(Dataset entries)
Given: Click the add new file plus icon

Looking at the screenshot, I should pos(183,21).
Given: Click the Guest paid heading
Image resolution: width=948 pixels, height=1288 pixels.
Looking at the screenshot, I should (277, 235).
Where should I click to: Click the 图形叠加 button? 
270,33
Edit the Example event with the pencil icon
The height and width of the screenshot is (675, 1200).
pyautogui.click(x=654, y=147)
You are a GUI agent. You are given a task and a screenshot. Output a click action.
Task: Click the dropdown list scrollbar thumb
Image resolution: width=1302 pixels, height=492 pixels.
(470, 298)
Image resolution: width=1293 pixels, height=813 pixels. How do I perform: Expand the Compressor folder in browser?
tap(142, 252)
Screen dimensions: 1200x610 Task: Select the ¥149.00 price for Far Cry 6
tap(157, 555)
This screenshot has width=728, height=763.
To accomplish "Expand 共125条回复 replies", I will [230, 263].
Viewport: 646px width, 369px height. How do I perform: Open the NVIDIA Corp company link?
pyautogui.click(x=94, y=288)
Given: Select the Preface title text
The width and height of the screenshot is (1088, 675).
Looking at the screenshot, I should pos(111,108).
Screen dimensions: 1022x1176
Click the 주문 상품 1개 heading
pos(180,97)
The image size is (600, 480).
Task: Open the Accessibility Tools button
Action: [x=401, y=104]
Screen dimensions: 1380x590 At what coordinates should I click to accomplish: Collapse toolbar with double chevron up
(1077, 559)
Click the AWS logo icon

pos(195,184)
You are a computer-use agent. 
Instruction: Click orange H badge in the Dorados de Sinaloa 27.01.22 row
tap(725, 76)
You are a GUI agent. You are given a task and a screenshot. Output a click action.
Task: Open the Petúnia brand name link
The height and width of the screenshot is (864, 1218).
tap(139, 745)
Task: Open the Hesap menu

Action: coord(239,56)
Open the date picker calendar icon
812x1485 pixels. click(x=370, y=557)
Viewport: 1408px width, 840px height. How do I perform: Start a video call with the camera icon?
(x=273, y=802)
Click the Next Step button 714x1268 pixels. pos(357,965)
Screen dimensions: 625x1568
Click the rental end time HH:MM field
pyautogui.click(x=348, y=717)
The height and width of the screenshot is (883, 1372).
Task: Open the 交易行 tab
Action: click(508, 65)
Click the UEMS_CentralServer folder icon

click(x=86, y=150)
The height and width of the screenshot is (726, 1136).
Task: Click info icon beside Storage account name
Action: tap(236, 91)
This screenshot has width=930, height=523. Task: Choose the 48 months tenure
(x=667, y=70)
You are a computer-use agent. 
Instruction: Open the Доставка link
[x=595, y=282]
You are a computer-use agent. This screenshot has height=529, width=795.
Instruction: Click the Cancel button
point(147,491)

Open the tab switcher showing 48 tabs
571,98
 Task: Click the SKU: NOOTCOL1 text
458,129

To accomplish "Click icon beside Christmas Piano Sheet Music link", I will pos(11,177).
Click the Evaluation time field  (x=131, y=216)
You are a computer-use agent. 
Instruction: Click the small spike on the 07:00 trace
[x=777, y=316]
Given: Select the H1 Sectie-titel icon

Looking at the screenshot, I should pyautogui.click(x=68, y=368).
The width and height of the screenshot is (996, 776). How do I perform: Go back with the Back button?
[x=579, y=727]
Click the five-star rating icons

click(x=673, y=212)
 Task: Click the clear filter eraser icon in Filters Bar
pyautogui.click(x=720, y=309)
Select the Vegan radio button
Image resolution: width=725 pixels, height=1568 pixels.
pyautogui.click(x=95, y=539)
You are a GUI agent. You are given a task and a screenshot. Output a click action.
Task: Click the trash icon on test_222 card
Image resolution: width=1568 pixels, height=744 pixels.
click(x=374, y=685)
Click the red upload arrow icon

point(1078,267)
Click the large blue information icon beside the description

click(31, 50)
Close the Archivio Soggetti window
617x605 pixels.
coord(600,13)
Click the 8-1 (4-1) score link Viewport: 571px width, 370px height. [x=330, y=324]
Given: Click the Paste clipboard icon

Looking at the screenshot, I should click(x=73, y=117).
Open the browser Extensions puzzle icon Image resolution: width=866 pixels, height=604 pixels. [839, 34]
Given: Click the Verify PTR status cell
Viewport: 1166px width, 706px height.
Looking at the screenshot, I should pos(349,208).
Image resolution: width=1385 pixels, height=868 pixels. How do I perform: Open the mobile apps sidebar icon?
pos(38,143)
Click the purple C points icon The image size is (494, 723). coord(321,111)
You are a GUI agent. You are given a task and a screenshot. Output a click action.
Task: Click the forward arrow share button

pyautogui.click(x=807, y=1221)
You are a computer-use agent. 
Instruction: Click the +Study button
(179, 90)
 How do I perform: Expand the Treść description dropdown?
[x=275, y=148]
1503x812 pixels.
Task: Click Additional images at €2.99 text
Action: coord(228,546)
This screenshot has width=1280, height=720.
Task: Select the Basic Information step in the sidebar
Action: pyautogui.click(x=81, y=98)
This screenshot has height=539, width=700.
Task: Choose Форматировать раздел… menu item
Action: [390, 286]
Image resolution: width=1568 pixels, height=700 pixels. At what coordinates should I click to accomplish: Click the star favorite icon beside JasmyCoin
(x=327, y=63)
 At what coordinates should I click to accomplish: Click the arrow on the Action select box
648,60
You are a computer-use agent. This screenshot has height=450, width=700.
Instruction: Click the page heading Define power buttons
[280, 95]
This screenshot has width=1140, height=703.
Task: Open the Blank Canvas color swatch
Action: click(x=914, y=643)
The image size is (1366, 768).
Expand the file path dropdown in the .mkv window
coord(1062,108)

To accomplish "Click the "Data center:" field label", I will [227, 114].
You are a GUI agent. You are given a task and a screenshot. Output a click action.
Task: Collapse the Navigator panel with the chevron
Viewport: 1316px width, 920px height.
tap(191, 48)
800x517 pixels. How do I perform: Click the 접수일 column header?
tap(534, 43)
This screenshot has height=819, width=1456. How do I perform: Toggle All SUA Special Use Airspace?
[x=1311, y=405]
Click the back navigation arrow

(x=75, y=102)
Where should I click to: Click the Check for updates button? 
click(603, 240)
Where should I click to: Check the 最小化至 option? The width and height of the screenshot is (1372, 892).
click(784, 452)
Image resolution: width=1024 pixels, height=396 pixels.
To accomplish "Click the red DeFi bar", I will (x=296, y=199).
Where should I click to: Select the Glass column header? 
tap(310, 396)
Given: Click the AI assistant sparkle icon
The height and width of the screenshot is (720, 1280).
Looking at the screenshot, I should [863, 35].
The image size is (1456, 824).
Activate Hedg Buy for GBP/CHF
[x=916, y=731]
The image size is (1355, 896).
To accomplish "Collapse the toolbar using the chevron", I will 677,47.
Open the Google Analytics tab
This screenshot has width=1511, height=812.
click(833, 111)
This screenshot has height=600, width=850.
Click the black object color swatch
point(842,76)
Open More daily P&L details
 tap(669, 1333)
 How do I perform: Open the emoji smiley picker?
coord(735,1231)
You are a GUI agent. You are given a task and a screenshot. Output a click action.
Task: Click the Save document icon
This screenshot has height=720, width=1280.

YOUR OBJECTIVE:
Please give each line above again, word for word.

OUTPUT BELOW:
Given: Click the add new file plus icon

Looking at the screenshot, I should pos(183,21).
Given: Click the Guest paid heading
Image resolution: width=948 pixels, height=1288 pixels.
Looking at the screenshot, I should (277, 235).
Where should I click to: Click the 图形叠加 button? 
270,33
Edit the Example event with the pencil icon
The height and width of the screenshot is (675, 1200).
pyautogui.click(x=654, y=147)
You are a GUI agent. You are given a task and a screenshot. Output a click action.
Task: Click the dropdown list scrollbar thumb
Image resolution: width=1302 pixels, height=492 pixels.
(470, 298)
Image resolution: width=1293 pixels, height=813 pixels. How do I perform: Expand the Compressor folder in browser?
tap(142, 252)
Screen dimensions: 1200x610 Task: Select the ¥149.00 price for Far Cry 6
tap(157, 555)
This screenshot has width=728, height=763.
To accomplish "Expand 共125条回复 replies", I will [230, 263].
Viewport: 646px width, 369px height. How do I perform: Open the NVIDIA Corp company link?
pyautogui.click(x=94, y=288)
Given: Select the Preface title text
The width and height of the screenshot is (1088, 675).
Looking at the screenshot, I should pos(111,108).
Screen dimensions: 1022x1176
Click the 주문 상품 1개 heading
pos(180,97)
The image size is (600, 480).
Task: Open the Accessibility Tools button
Action: [x=401, y=104]
Screen dimensions: 1380x590 At what coordinates should I click to accomplish: Collapse toolbar with double chevron up
(1077, 559)
Click the AWS logo icon

pos(195,184)
You are a computer-use agent. 
Instruction: Click orange H badge in the Dorados de Sinaloa 27.01.22 row
tap(725, 76)
You are a GUI agent. You are given a task and a screenshot. Output a click action.
Task: Open the Petúnia brand name link
The height and width of the screenshot is (864, 1218).
tap(139, 745)
Task: Open the Hesap menu

Action: coord(239,56)
Open the date picker calendar icon
812x1485 pixels. click(x=370, y=557)
Viewport: 1408px width, 840px height. How do I perform: Start a video call with the camera icon?
(x=273, y=802)
Click the Next Step button 714x1268 pixels. pos(357,965)
Screen dimensions: 625x1568
Click the rental end time HH:MM field
pyautogui.click(x=348, y=717)
The height and width of the screenshot is (883, 1372).
Task: Open the 交易行 tab
Action: click(508, 65)
Click the UEMS_CentralServer folder icon

click(x=86, y=150)
The height and width of the screenshot is (726, 1136).
Task: Click info icon beside Storage account name
Action: tap(236, 91)
This screenshot has width=930, height=523. Task: Choose the 48 months tenure
(x=667, y=70)
You are a computer-use agent. 
Instruction: Open the Доставка link
[x=595, y=282]
You are a computer-use agent. This screenshot has height=529, width=795.
Instruction: Click the Cancel button
point(147,491)

Open the tab switcher showing 48 tabs
571,98
 Task: Click the SKU: NOOTCOL1 text
458,129

To accomplish "Click icon beside Christmas Piano Sheet Music link", I will pos(11,177).
Click the Evaluation time field  (x=131, y=216)
You are a computer-use agent. 
Instruction: Click the small spike on the 07:00 trace
[x=777, y=316]
Given: Select the H1 Sectie-titel icon

Looking at the screenshot, I should pyautogui.click(x=68, y=368).
The width and height of the screenshot is (996, 776). How do I perform: Go back with the Back button?
[x=579, y=727]
Click the five-star rating icons

click(x=673, y=212)
 Task: Click the clear filter eraser icon in Filters Bar
pyautogui.click(x=720, y=309)
Select the Vegan radio button
Image resolution: width=725 pixels, height=1568 pixels.
pyautogui.click(x=95, y=539)
You are a GUI agent. You are given a task and a screenshot. Output a click action.
Task: Click the trash icon on test_222 card
Image resolution: width=1568 pixels, height=744 pixels.
click(x=374, y=685)
Click the red upload arrow icon

point(1078,267)
Click the large blue information icon beside the description

click(31, 50)
Close the Archivio Soggetti window
617x605 pixels.
coord(600,13)
Click the 8-1 (4-1) score link Viewport: 571px width, 370px height. [x=330, y=324]
Given: Click the Paste clipboard icon

Looking at the screenshot, I should click(x=73, y=117).
Open the browser Extensions puzzle icon Image resolution: width=866 pixels, height=604 pixels. [839, 34]
Given: Click the Verify PTR status cell
Viewport: 1166px width, 706px height.
Looking at the screenshot, I should pos(349,208).
Image resolution: width=1385 pixels, height=868 pixels. How do I perform: Open the mobile apps sidebar icon?
pos(38,143)
Click the purple C points icon The image size is (494, 723). coord(321,111)
You are a GUI agent. You are given a task and a screenshot. Output a click action.
Task: Click the forward arrow share button

pyautogui.click(x=807, y=1221)
You are a computer-use agent. 
Instruction: Click the +Study button
(179, 90)
 How do I perform: Expand the Treść description dropdown?
[x=275, y=148]
1503x812 pixels.
Task: Click Additional images at €2.99 text
Action: coord(228,546)
This screenshot has width=1280, height=720.
Task: Select the Basic Information step in the sidebar
Action: pyautogui.click(x=81, y=98)
This screenshot has height=539, width=700.
Task: Choose Форматировать раздел… menu item
Action: [390, 286]
Image resolution: width=1568 pixels, height=700 pixels. At what coordinates should I click to accomplish: Click the star favorite icon beside JasmyCoin
(x=327, y=63)
 At what coordinates should I click to accomplish: Click the arrow on the Action select box
648,60
You are a computer-use agent. This screenshot has height=450, width=700.
Instruction: Click the page heading Define power buttons
[280, 95]
This screenshot has width=1140, height=703.
Task: Open the Blank Canvas color swatch
Action: click(x=914, y=643)
The image size is (1366, 768).
Expand the file path dropdown in the .mkv window
coord(1062,108)

To accomplish "Click the "Data center:" field label", I will [227, 114].
You are a GUI agent. You are given a task and a screenshot. Output a click action.
Task: Collapse the Navigator panel with the chevron
Viewport: 1316px width, 920px height.
tap(191, 48)
800x517 pixels. How do I perform: Click the 접수일 column header?
tap(534, 43)
This screenshot has height=819, width=1456. How do I perform: Toggle All SUA Special Use Airspace?
[x=1311, y=405]
Click the back navigation arrow

(x=75, y=102)
Where should I click to: Click the Check for updates button? 
click(603, 240)
Where should I click to: Check the 最小化至 option? The width and height of the screenshot is (1372, 892).
click(784, 452)
Image resolution: width=1024 pixels, height=396 pixels.
To accomplish "Click the red DeFi bar", I will (x=296, y=199).
Where should I click to: Select the Glass column header? 
tap(310, 396)
Given: Click the AI assistant sparkle icon
The height and width of the screenshot is (720, 1280).
Looking at the screenshot, I should [863, 35].
The image size is (1456, 824).
Activate Hedg Buy for GBP/CHF
[x=916, y=731]
The image size is (1355, 896).
To accomplish "Collapse the toolbar using the chevron", I will 677,47.
Open the Google Analytics tab
This screenshot has width=1511, height=812.
click(833, 111)
This screenshot has height=600, width=850.
Click the black object color swatch
point(842,76)
Open More daily P&L details
 tap(669, 1333)
 How do I perform: Open the emoji smiley picker?
coord(735,1231)
You are a GUI agent. You are given a task and a screenshot. Output a click action.
Task: Click the Save document icon
This screenshot has height=720, width=1280.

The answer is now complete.